Network Convenor Therese Taylor and Tasmania Forestry Hub GM Simon Talbot on a recent visit to C3 in Burnie.
Briefly explain what role C3 plays in Tasmania, as well as nationally.
C3 Australia, part of the LINX Cargo Care Group, is one of Australia’s largest forest industry logistics providers specialising in harvesting, hauling and in-field chipping across an ever-growing network of plantation forests, including here in Tasmania. In 2020, Forico awarded C3 Australia a 5-year cut-to-length harvest and haulage contract. At present, the team consists of 17 machine operators, 14 drivers and three maintenance staff, operating 24 hours a day from Monday to Friday.
C3 is reasonably new to the Tasmanian industry. What have been your observations of the sector?
Tasmania’s forestry industry is well developed with global recognition for its premium quality products. From mine, and C3 Australia’s perspective, the local industry has a bright future and will be supported by growing local and global demand for sustainable softwood lumber and hardwood chips.
When did you begin working in forestry and how has your career evolved?
I joined C3 back in October 2019 as Regional Manager. I began my career as a silviculture contractor in South Africa in 1990 and moved to Indonesia in 1996 to join the APRIL group in various forestry roles including harvesting, wood supply and processing. I joined the Sinar Mas Group in 2002 and was appointed Forestry Operations Director (West Kalimantan). In 2008 I joined URS Forestry as Principal consultant covering SE Asia and established FAC Consulting in 2010 through to 2017.

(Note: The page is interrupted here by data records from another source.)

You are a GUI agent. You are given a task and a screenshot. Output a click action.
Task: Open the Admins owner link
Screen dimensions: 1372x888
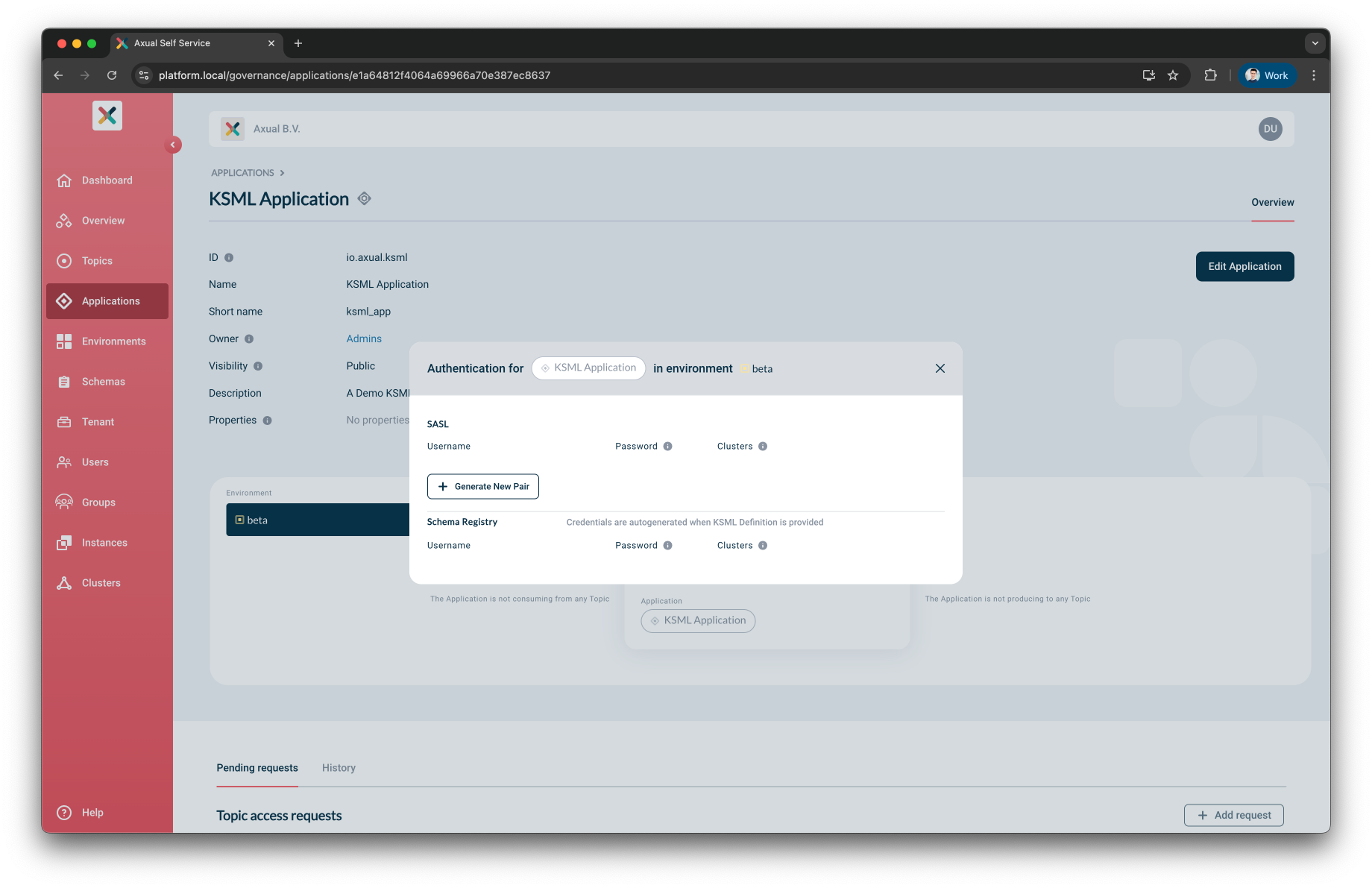point(364,338)
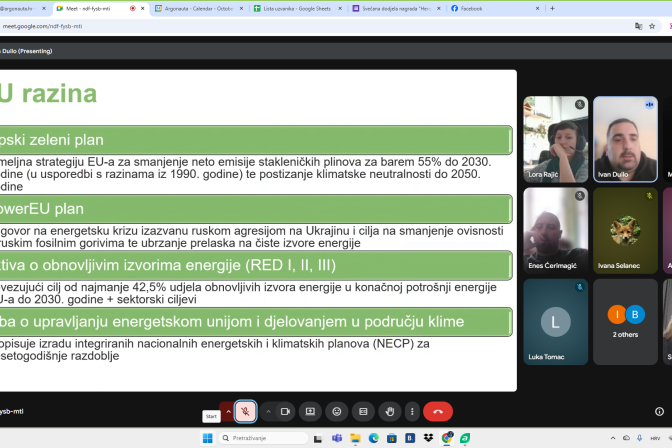Open more options three-dot menu
This screenshot has width=672, height=448.
(x=412, y=411)
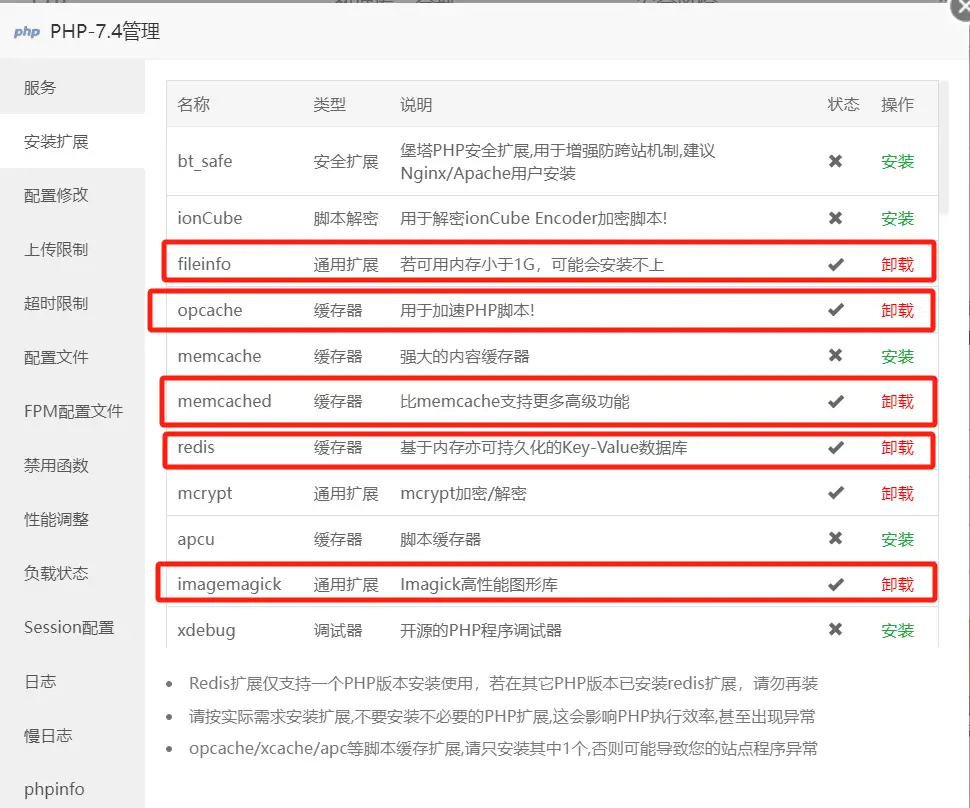Screen dimensions: 970x808
Task: Click the status cross icon for xdebug
Action: point(835,630)
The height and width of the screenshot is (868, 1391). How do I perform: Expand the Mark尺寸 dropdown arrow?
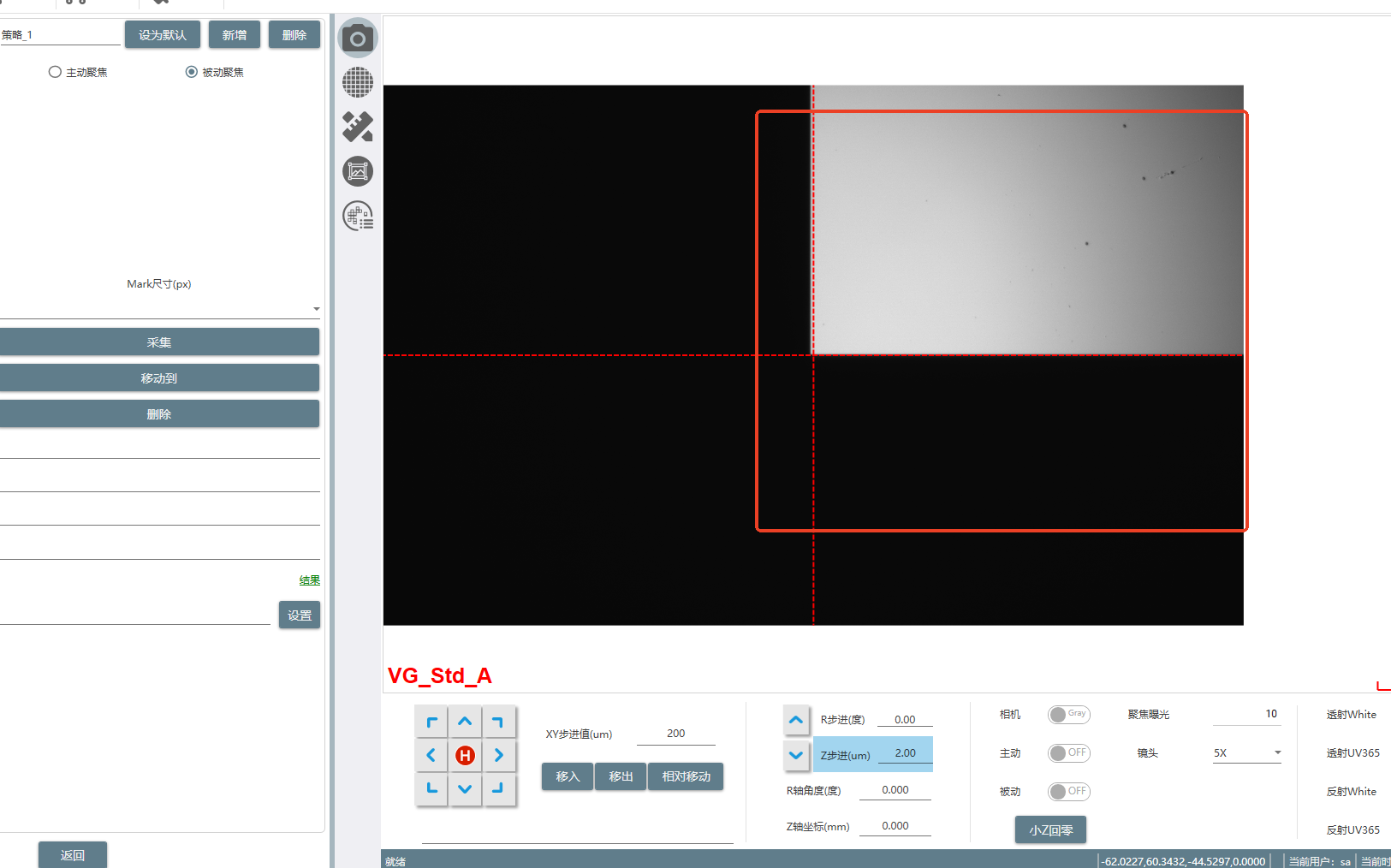[316, 309]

Pete Botha with PFT’s Stephen Clarke at a Network Breakfast event this month
What challenges do you think the industry faces in Tasmania?
Without doubt there is an urgent need to attract and develop the next generation of forestry machine operators, mechanics and truck drivers. It’s a challenge shared by all players in the sector across all geographies but one that I believe we can solve together.
How do you think we could attract a more diverse workforce?
At C3 we talk a lot about building careers, not just jobs. That’s because we know a big part of developing a diverse and future proof workforce is creating an environment that focuses on supporting our people and helping them to learn, accrue skills and expand their experiences. We want them to know they are supported and challenged to keep growing. We want our people to be able to see progression in themselves and their careers. Additionally, we’re not ones for stereotypes and we don’t limit our thinking when it comes to recruitment. We’re more interested in a candidate’s attitude and willingness to learn and collaborate. We know we can upskill and teach the technical parts of the job.
What do you like most about living on Tassie’s NW coast?
Not surprisingly, for me it’s the people. NW Tasmanians are welcoming, open, friendly and hard working. And the temperate cold climate is, believe it or not, a great attraction. Where else can you play in the snow one day and enjoy a warm day on the beach the next day? It really is an ideal place to raise a family, with plenty of professional opportunities.